George Franklin Priest
Corporal George F. Priest was an aviation radioman and gunner who served with VMSB-141 during the Guadalcanal campaign.
He was lost in an aircraft crash at sea in the Solomon Islands on 10 October 1942.
Branch
Marine Corps Reserve (Aviation)
Service Number 345512
Current Status
Remains Not Recovered
Pursuit Category
The DPAA has not publicized this information.
History
George F. Priest was born in Denver, Colorado on 27 May 1923. He was the second child of Fred and Alice Priest – two years behind his big brother Elbert Raymond “Ray” Priest. A third brother, Irving, arrived in 1931.
The Priest boys spent much of their childhood in Denver, then moved to Oakland, California in the late 1930s. Ray and George both attended Fremont High School (classes of 1939 and 1941) and lived quite ordinary lives with jobs, dates, and trips to the movies with their kid brother.
Irving recalled one particular trip to the movies with George in December 1941. They were settling in for a Great War picture (Irving recalled the title as “Wings of Glory; he may have meant the 1938 picture “Men With Wings”) when the lights came on. The theater manager stepped onto the stage and announced the attack on Pearl Harbor.
George and Ray decided to enlist immediately after the attack on Pearl Harbor. On 5 January 1942, the brothers reported to a San Francisco recruiting station to join the Marine Corps. They received sequential service numbers – 345512 and 345513 – and were soon on their way to San Diego for boot camp.
From the very first, the brothers were seemingly joined at the hip. Both were selected for aviation training, and both attended radio school in Jacksonville, Florida. According to their younger brother Irving, the Priests both hoped to become pilots and were undergoing training at Camp Kearney, but had their plans cut short by deployment to the Pacific.
Even overseas, George and Ray stuck close together. Both were assigned to VMSB-141, a scout-bomber squadron of the First Marine Air Wing, as radioman/gunners in Dauntless dive bombers. They shipped out from San Diego on 1 September 1942 and arrived at Noumea after a long sea voyage. There, they were temporarily separated – Elbert deployed to Guadalcanal on 29 September; George followed on 8 October.
So closely were the brothers linked that they even received promotions to corporal on the same day – 5 October 1942. The squadron’s clerks had difficulty telling the Corporals Priest apart and occasionally confused the two in muster rolls and official records.

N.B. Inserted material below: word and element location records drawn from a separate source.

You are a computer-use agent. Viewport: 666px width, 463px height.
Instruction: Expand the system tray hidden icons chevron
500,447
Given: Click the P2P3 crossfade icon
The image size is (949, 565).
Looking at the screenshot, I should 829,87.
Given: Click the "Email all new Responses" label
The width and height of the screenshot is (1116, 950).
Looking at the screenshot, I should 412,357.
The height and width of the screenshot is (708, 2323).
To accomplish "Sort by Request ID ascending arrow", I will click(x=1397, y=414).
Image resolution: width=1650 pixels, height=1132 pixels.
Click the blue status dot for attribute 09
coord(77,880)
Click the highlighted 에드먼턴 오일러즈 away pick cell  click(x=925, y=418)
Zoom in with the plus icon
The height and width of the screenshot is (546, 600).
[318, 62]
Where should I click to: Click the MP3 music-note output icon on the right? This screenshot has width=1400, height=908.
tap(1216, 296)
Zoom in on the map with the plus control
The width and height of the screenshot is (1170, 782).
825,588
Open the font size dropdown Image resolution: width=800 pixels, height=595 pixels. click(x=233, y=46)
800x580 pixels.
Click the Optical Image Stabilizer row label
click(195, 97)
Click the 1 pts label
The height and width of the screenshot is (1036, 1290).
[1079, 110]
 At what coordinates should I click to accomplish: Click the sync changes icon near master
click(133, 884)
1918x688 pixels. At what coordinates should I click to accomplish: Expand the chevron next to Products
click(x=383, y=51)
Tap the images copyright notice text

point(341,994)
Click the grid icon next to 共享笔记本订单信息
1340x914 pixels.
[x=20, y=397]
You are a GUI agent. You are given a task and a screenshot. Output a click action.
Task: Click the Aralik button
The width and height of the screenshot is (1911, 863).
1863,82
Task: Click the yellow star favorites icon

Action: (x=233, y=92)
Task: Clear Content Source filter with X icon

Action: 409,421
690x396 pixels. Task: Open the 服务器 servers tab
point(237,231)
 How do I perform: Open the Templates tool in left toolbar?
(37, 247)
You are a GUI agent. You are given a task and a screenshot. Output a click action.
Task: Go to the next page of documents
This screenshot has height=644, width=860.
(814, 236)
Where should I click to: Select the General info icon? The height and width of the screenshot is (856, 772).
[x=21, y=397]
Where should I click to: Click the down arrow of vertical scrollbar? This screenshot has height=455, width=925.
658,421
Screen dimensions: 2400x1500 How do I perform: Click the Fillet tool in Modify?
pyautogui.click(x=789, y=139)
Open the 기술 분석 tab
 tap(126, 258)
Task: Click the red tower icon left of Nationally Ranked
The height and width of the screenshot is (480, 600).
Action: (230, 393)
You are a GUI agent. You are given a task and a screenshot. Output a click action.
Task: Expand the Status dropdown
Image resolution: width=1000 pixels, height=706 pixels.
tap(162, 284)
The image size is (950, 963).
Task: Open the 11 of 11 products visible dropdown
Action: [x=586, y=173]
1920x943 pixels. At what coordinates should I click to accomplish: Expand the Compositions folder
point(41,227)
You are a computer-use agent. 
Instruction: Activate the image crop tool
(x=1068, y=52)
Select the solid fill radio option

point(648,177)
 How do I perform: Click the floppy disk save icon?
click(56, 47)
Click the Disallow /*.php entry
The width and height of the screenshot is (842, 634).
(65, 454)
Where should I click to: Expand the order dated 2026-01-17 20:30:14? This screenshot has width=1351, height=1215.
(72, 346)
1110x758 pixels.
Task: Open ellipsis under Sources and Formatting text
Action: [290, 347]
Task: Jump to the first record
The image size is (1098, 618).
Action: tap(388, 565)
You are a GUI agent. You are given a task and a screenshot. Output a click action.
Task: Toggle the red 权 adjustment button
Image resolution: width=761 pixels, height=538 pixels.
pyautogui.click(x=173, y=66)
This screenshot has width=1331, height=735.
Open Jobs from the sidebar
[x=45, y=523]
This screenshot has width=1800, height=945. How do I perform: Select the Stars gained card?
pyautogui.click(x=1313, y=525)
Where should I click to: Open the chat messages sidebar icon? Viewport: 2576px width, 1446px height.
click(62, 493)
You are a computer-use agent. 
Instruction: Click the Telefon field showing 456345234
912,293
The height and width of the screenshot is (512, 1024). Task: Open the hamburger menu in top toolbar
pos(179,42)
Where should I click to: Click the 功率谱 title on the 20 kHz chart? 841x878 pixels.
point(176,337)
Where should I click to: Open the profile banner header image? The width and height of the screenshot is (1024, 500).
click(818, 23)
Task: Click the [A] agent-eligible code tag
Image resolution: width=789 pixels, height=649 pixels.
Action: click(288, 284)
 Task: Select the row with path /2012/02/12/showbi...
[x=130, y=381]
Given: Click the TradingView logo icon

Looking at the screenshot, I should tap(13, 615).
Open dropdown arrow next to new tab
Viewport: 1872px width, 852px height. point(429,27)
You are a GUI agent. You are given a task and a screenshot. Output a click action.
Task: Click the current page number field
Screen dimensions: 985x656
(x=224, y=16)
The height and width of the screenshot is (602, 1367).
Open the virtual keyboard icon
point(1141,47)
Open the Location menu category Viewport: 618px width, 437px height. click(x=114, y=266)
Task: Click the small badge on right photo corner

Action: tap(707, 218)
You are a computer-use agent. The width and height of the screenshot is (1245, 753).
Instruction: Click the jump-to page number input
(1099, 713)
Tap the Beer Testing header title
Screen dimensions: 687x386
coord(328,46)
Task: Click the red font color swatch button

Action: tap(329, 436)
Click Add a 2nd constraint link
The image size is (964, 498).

Early on the morning of 10 Octoher 1942, the Cactus Air Force assembled a large strike force – 45 fighters and bombers – to search out and strike Japanese ships reported in the vicinity of New Georgia. VMSB-141 contributed seven planes to the attack, including an SBD-3 (BuNo 06511) flown by 2Lt. Lucius Skinner Smith III. Corporal George Priest manned the rear guns and radio.
En route to the target, Smith noticed his engine running rough and descended to a lower altitude in case of an emergency landing. Before he could touch down, the engine exploded and knocked him unconscious. Smith woke up in the water and managed to escape from the wrecked plane before it sank. He searched for George Priest, but saw no sign of the radioman.
Lieutenant Smith managed to swim to a nearby island, and was eventually rescued and returned to flight duty. The squadron sent numerous planes in search of George Priest, but to no avail. One of these missions may have claimed the life of Ray Priest; he vanished along with his pilot, 2Lt. Robert C. LeBlanc, on 15 October 1942.
In December, an Oakland radio station broadcast the news that a Priest boy was missing in action. A friend of the family telephoned Fred and Alice Priest in Redwood City. The Priests drove sixty miles back to Oakland and, not knowing which telegram office was holding their message, split up to search. When they reconvened, they found they had lost both of their sons.
George Priest was declared dead on 11 October 1943. Ray followed on 19 February 1945.
Decorations
Purple Heart
For wounds or injuries resulting in his presumed death in action.
Next Of Kin Address
Address of Fred and Alice Priest.
The family moved from 3433 Paxton Avenue, Oakland, in 1942.
Location Of Loss
VMSB-141 attacked Japanese ships at this location on 10 October 1942.
The exact location of Smith and Priest’s crash is not known.